● Exercise data
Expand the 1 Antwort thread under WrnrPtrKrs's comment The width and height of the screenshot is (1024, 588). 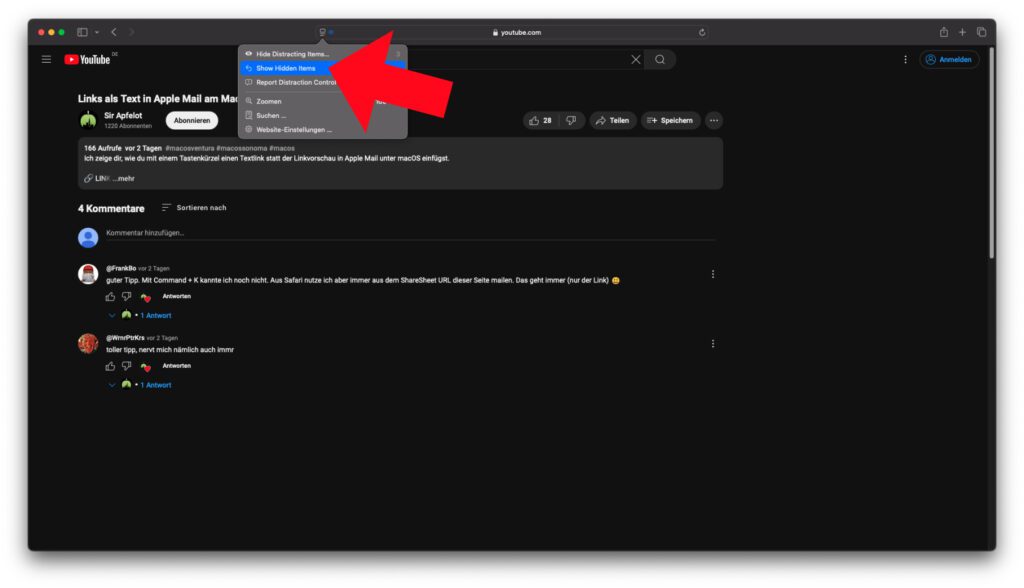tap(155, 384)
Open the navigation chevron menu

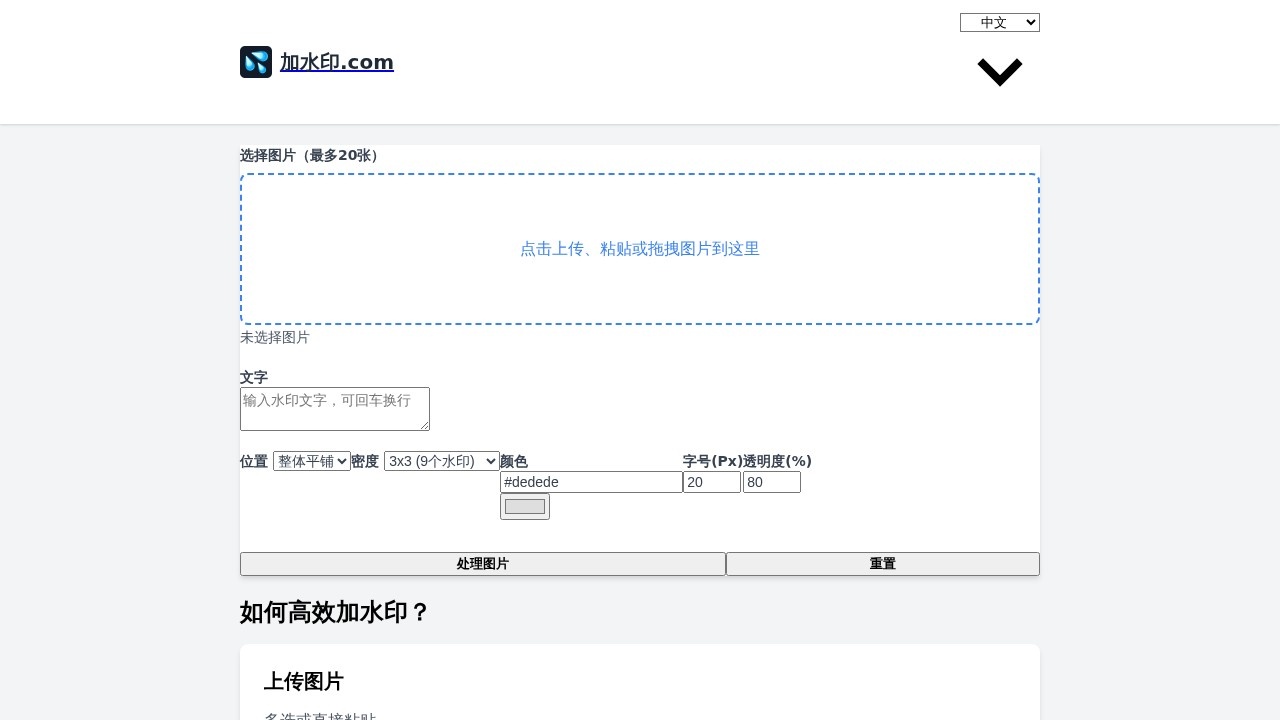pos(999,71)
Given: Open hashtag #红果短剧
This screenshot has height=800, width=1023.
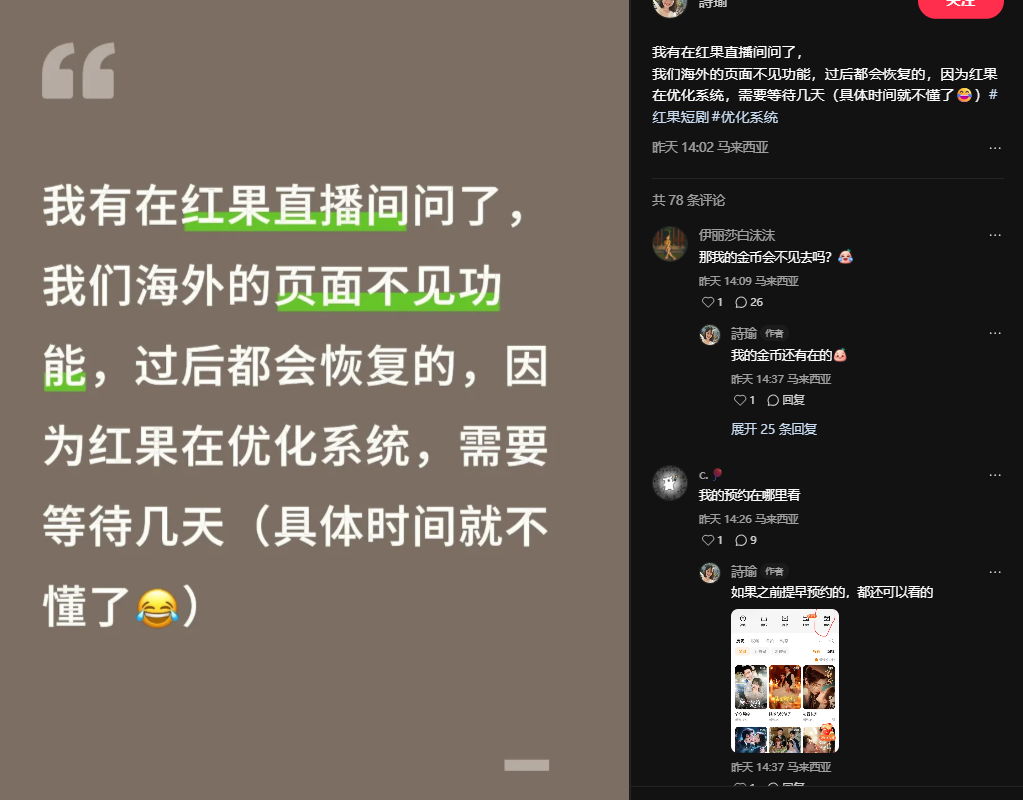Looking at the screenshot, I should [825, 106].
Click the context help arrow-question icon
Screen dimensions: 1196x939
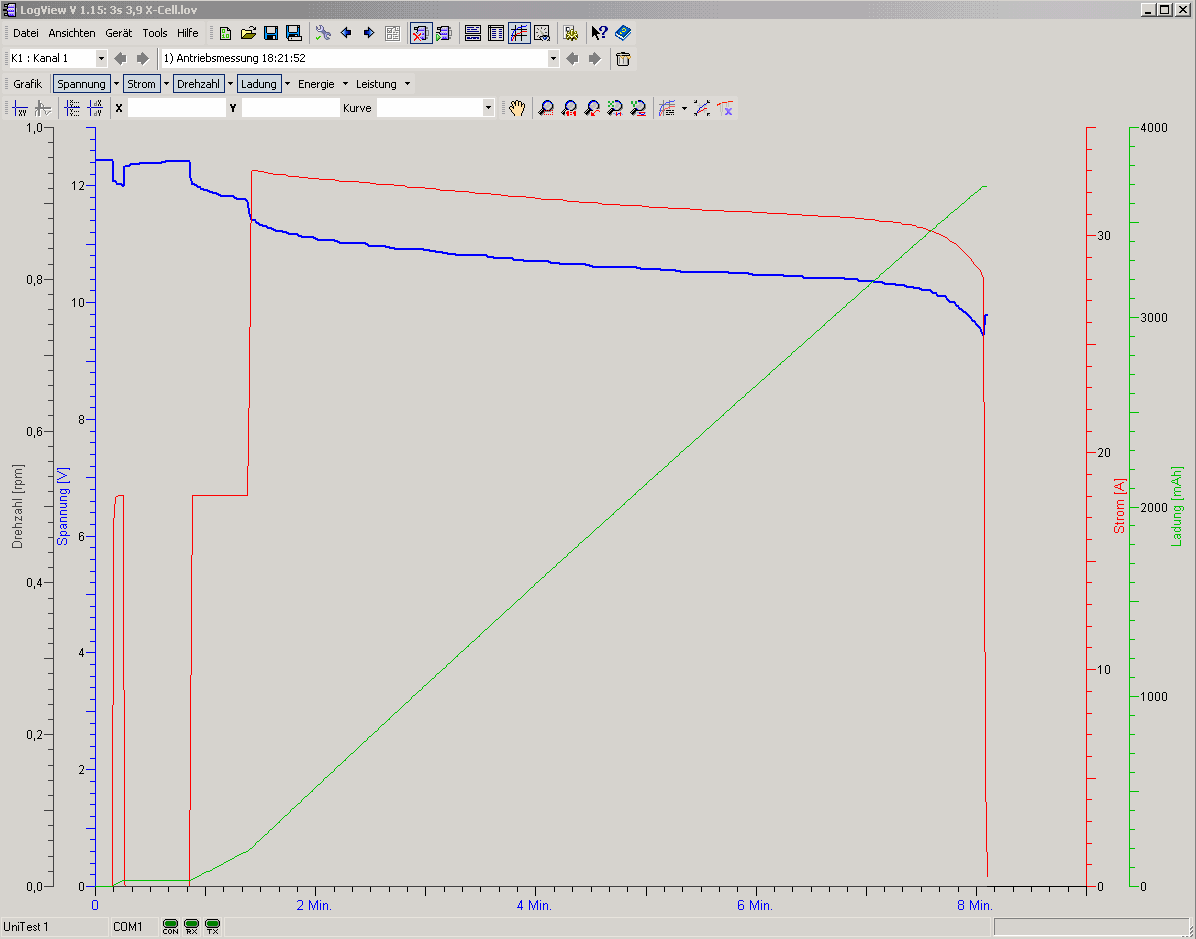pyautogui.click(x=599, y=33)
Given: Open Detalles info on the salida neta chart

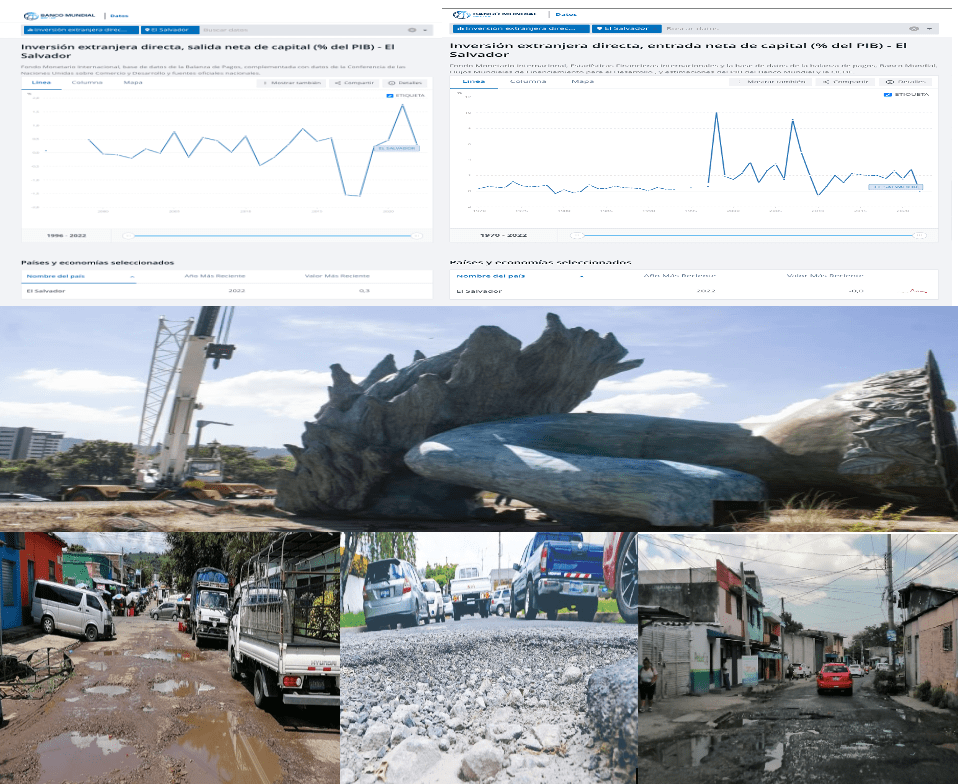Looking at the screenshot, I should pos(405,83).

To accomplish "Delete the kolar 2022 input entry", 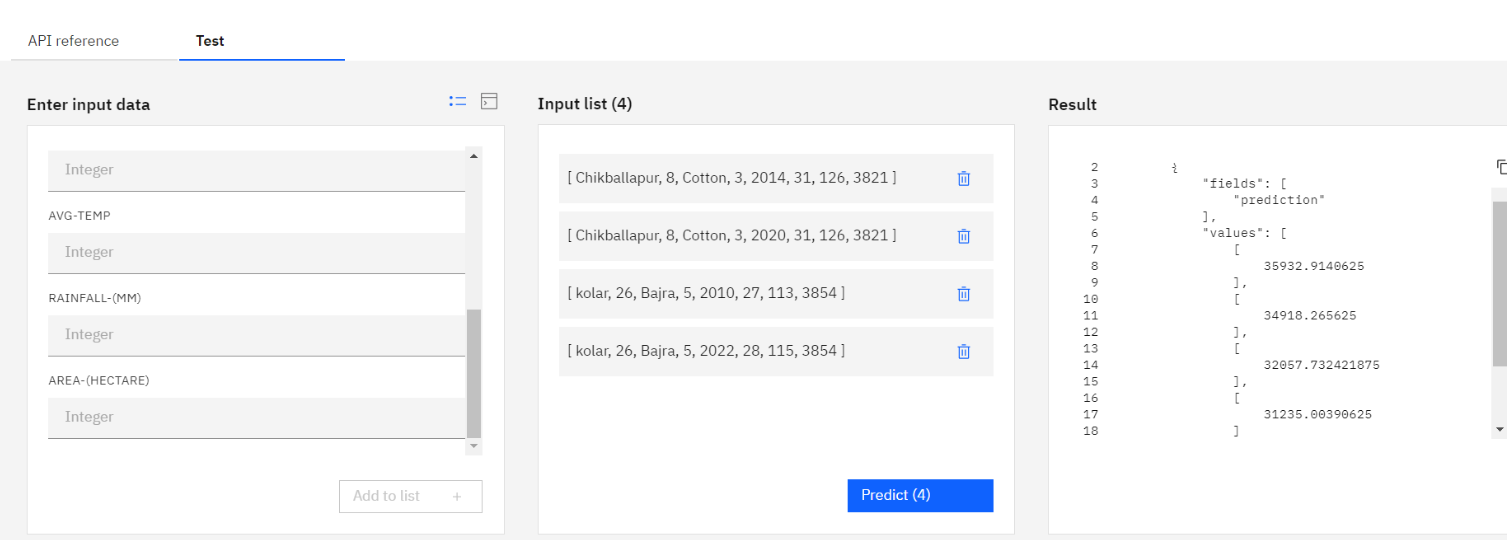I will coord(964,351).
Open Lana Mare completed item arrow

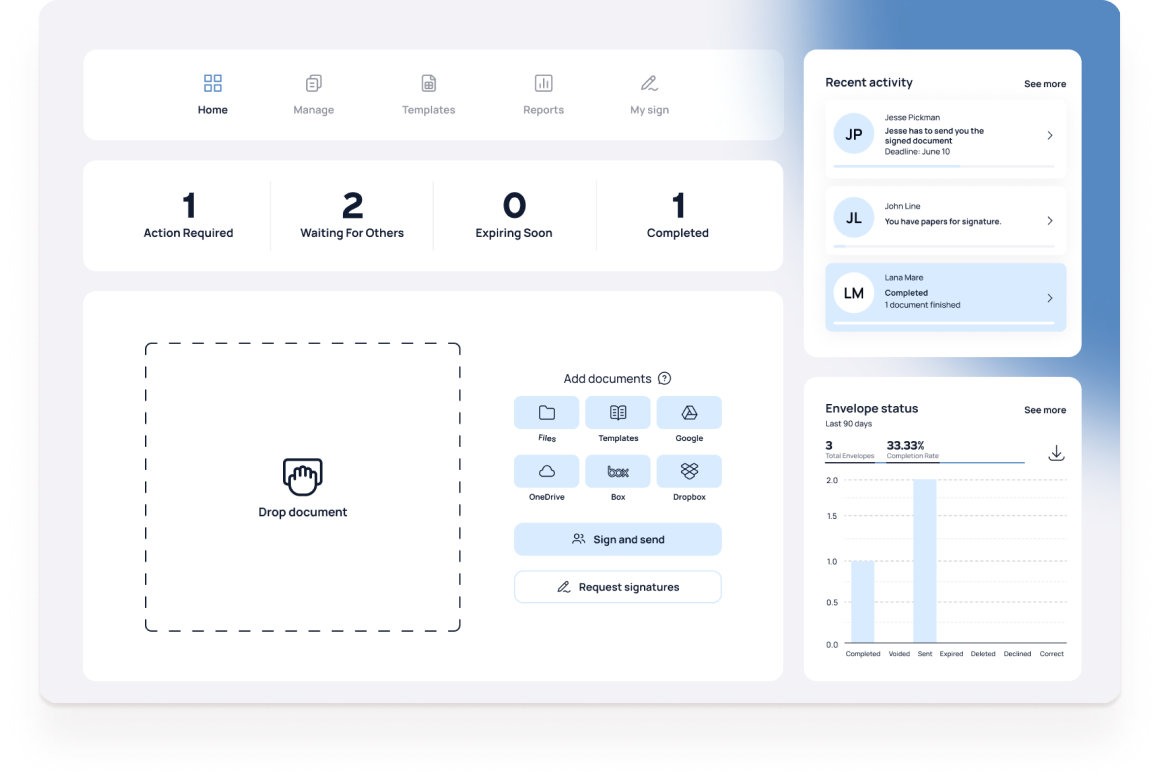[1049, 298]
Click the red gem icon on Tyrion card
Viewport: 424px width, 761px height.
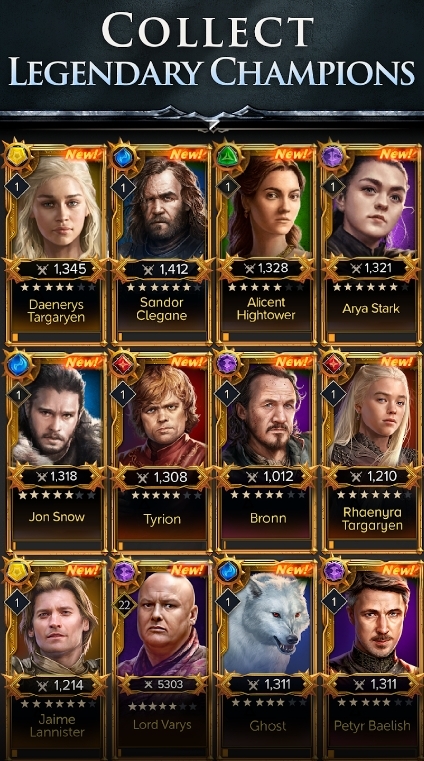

● Problem requirements
Determine the count of lines in the data that contain the string "icon", and reply with that count alone.

● Solved problem
2